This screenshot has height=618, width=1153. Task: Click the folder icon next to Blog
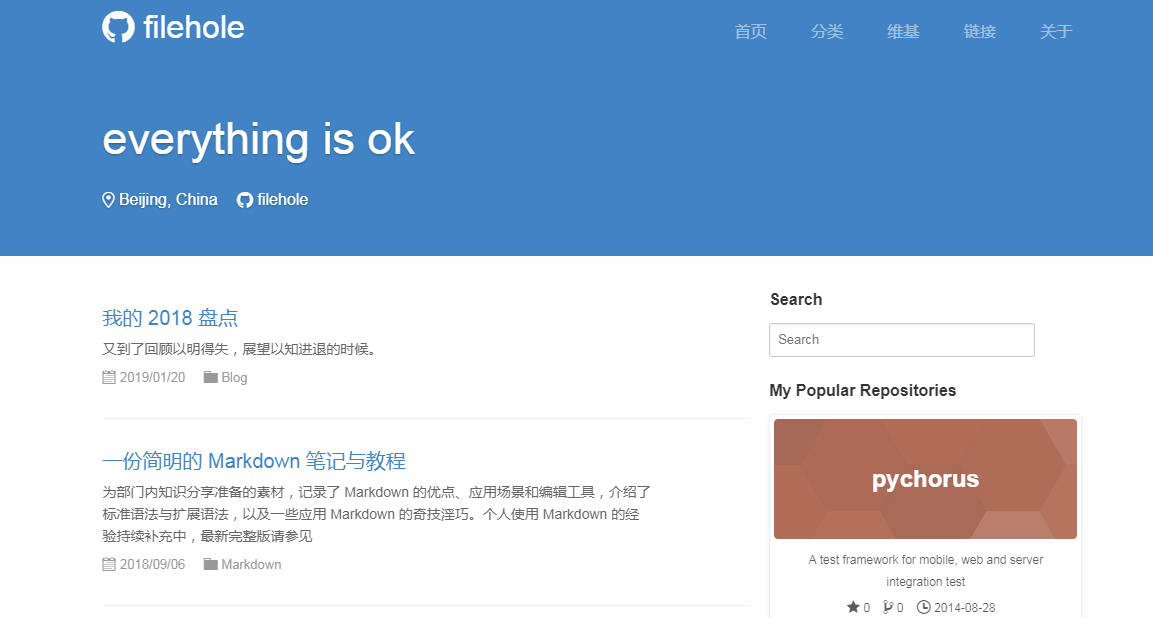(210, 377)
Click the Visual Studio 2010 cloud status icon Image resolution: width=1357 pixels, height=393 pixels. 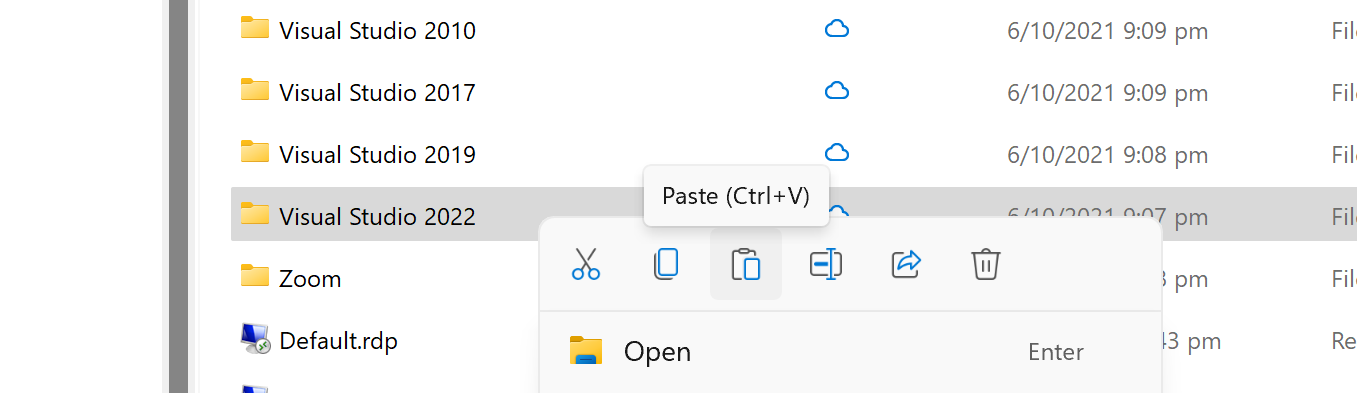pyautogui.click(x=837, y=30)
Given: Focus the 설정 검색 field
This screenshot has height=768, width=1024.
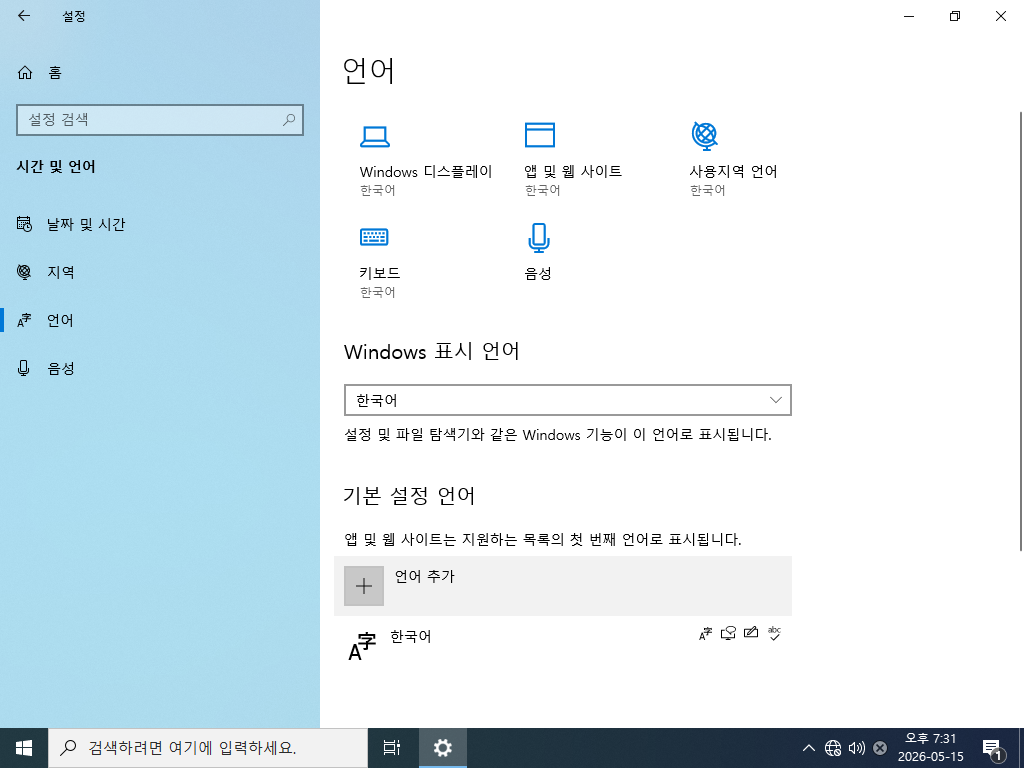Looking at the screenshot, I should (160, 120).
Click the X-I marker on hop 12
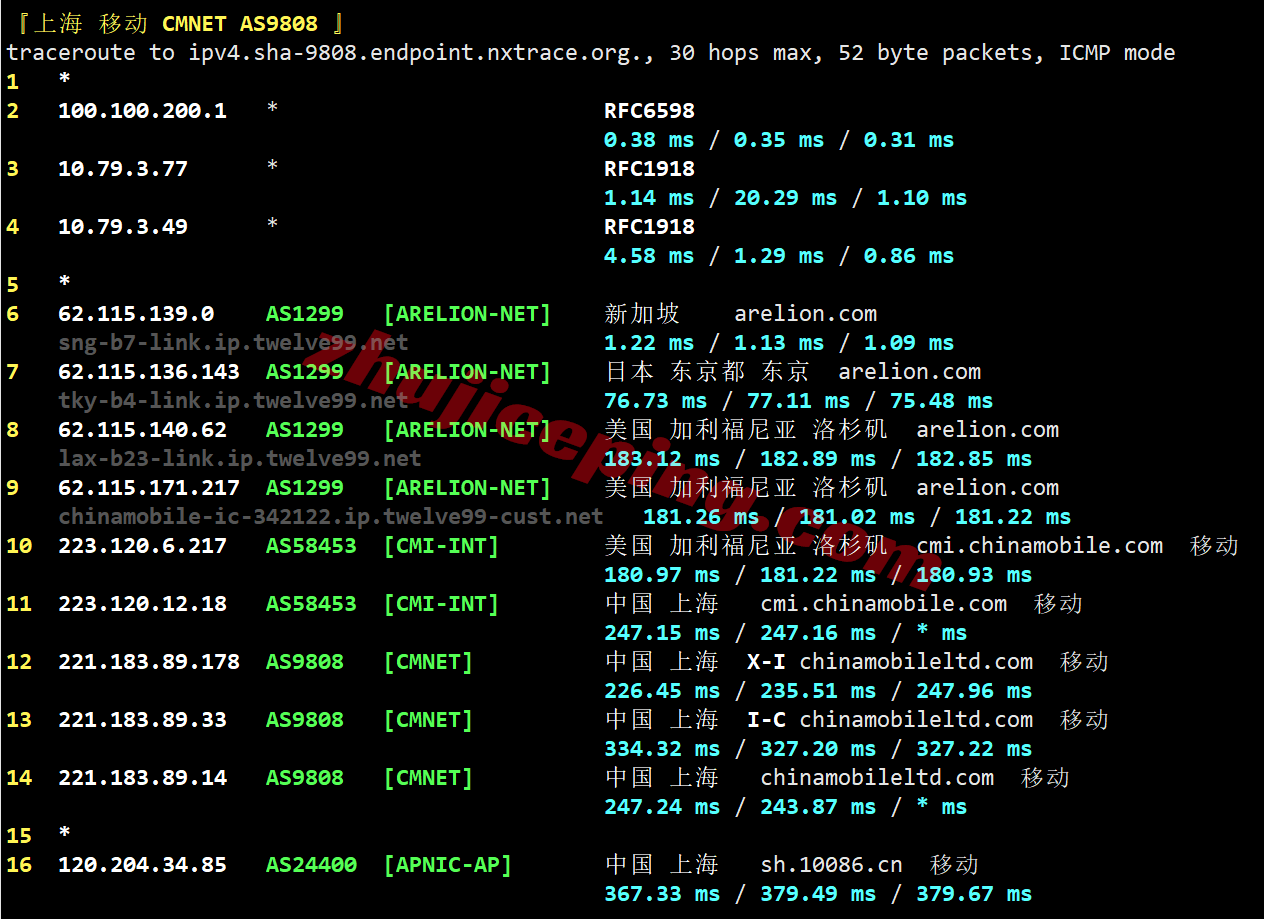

━━━━━━━━

The copy must begin with the line containing "This screenshot has height=768, width=1024.", end with the last line of the material, match each line exactly, and hold no pictures.

RESPONSE AREA:
This screenshot has height=768, width=1024.
Looking at the screenshot, I should (160, 120).
Click the X-I marker on hop 12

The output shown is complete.